March 2, 2011

Language barrier: To take advantage of multicore chips, programmers will need fundamentally new software

By Larry Hardesty, Massachusetts Institute of Technology

For decades, computer scientists tried to develop software that could automatically turn a conventional computer program -- a long sequence of instructions intended to be executed in order -- into a parallel program -- multiple sets of instructions that can be executed at the same time. Now, most agree that that was a forlorn hope: Code that can be parallelized is too hard to recognize, and the means for parallelizing it are too diverse and context-dependent. "If you want to get parallel performance, you have to start writing parallel code," says MIT computer-science professor Saman Amarasinghe. And MIT researchers are investigating a host of techniques to make writing parallel code easier.

One of the most prominent is a software development system created by computer-science professor Charles Leiserson and his Supertech Research Group. Initially, the system used the programming language C — hence its name, Cilk. Cilk, Leiserson says, adds three commands to C: “spawn," “sync,” and a variation of the standard command “for.” If a programmer has identified a section of a program that can be executed in parallel — if, say, the same operation has to be performed on a lot of different data — he or she simply inserts the command “spawn” before it.

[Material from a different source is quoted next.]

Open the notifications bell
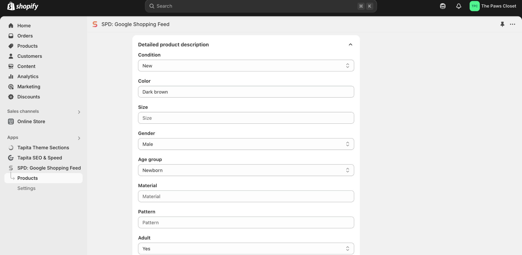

When the program is running, the Cilk system automatically allocates the spawned computation as many cores as are free to handle it. If the results of the spawned computations need to be aggregated before the program moves on to the next instruction, the programmer simply inserts the command “sync.”

The reason Leiserson’s group could get away with such minimal alteration of C is the “runtime” system that underlies programs written in Cilk. A runtime is an extra layer of software between a program and a computer’s operating system, which allows the same program to run on much different machines; the most familiar example is probably the runtime that interprets programs written in Java. “All the smartness is underneath, in the runtime system,” Leiserson explains.

One unusual feature of Cilk’s runtime is the way it allocates tasks to different cores. Many parallel systems, Leiserson explains, use a technique called “work sharing,” in which a core with a parallel task queries the other cores on the chip to see which are free to take on some additional work. But passing messages between cores is much more time-consuming than executing computations on a given core, and it ends up eating into the gains afforded by parallel execution. The Cilk runtime instead uses a technique called “work stealing.” A core that generates a host of tasks that could, in principle, be executed in parallel just queues them up in its own memory, as it would if there were no other cores on the chip. A core that finds itself without work, on the other hand, simply selects one other core at random and pulls tasks out of its queue. As long as the program has enough parallelism in it, this drastically reduces the communication overhead.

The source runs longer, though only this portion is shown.